• _Records for this task_:
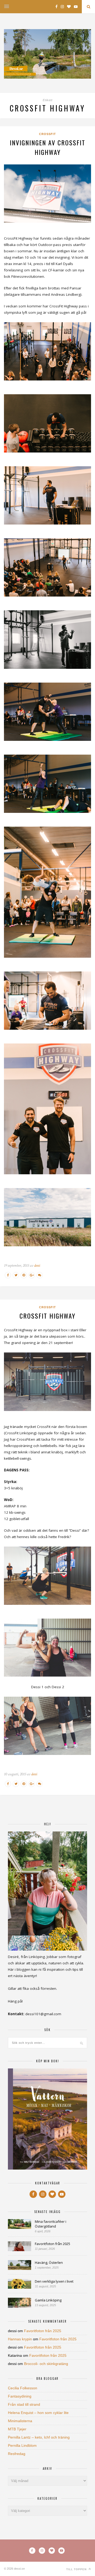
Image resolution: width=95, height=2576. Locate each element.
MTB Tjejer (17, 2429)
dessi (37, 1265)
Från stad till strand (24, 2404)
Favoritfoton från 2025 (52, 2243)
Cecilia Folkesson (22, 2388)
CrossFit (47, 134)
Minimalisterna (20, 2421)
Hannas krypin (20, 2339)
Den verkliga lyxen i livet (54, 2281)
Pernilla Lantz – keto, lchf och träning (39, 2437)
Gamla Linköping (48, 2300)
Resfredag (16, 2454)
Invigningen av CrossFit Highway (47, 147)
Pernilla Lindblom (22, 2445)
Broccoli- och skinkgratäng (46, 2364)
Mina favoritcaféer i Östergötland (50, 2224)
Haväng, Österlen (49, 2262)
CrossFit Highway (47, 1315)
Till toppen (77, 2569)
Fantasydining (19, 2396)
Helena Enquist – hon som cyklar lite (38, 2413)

• _What to do_: From the first line to the last, retype the data above exactly, but not its images.

• _Solution to the problem_:
Image resolution: width=95, height=2576. Locate each element.
MTB Tjejer (17, 2429)
dessi (37, 1265)
Från stad till strand (24, 2404)
Favoritfoton från 2025 (52, 2243)
Cecilia Folkesson (22, 2388)
CrossFit (47, 134)
Minimalisterna (20, 2421)
Hannas krypin (20, 2339)
Den verkliga lyxen i livet (54, 2281)
Pernilla Lantz – keto, lchf och träning (39, 2437)
Gamla Linköping (48, 2300)
Resfredag (16, 2454)
Invigningen av CrossFit Highway (47, 147)
Pernilla Lindblom (22, 2445)
Broccoli- och skinkgratäng (46, 2364)
Mina favoritcaféer i Östergötland (50, 2224)
Haväng, Österlen (49, 2262)
CrossFit Highway (47, 1315)
Till toppen (77, 2569)
Fantasydining (19, 2396)
Helena Enquist – hon som cyklar lite (38, 2413)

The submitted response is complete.